Short problem: Report every line of the material below that contains the word "Click".

Stored records:

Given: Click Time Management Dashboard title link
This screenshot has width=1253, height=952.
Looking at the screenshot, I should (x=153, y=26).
==
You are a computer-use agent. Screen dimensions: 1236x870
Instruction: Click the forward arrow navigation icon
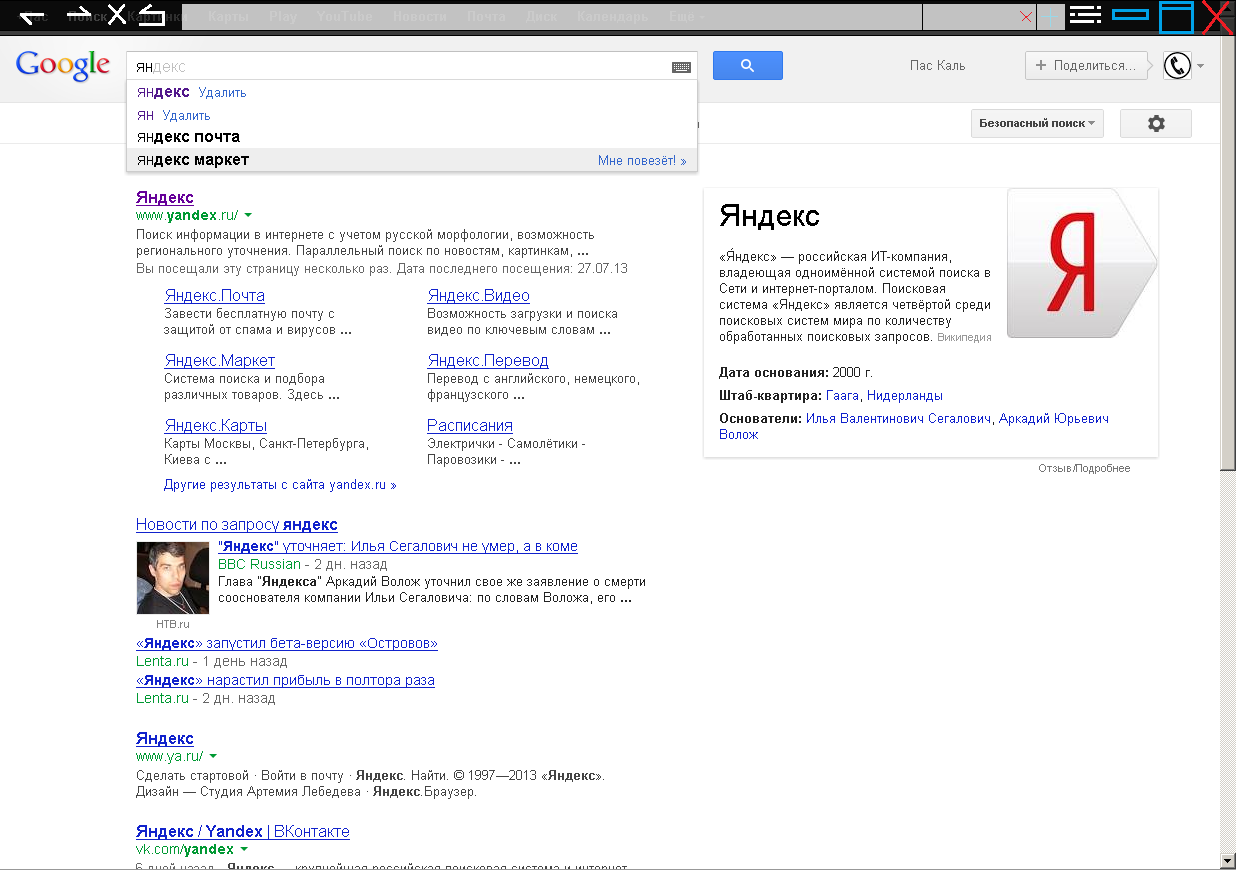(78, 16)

Result of this exercise:
Given: Click Time Management Dashboard title link
Instruction: Click the forward arrow navigation icon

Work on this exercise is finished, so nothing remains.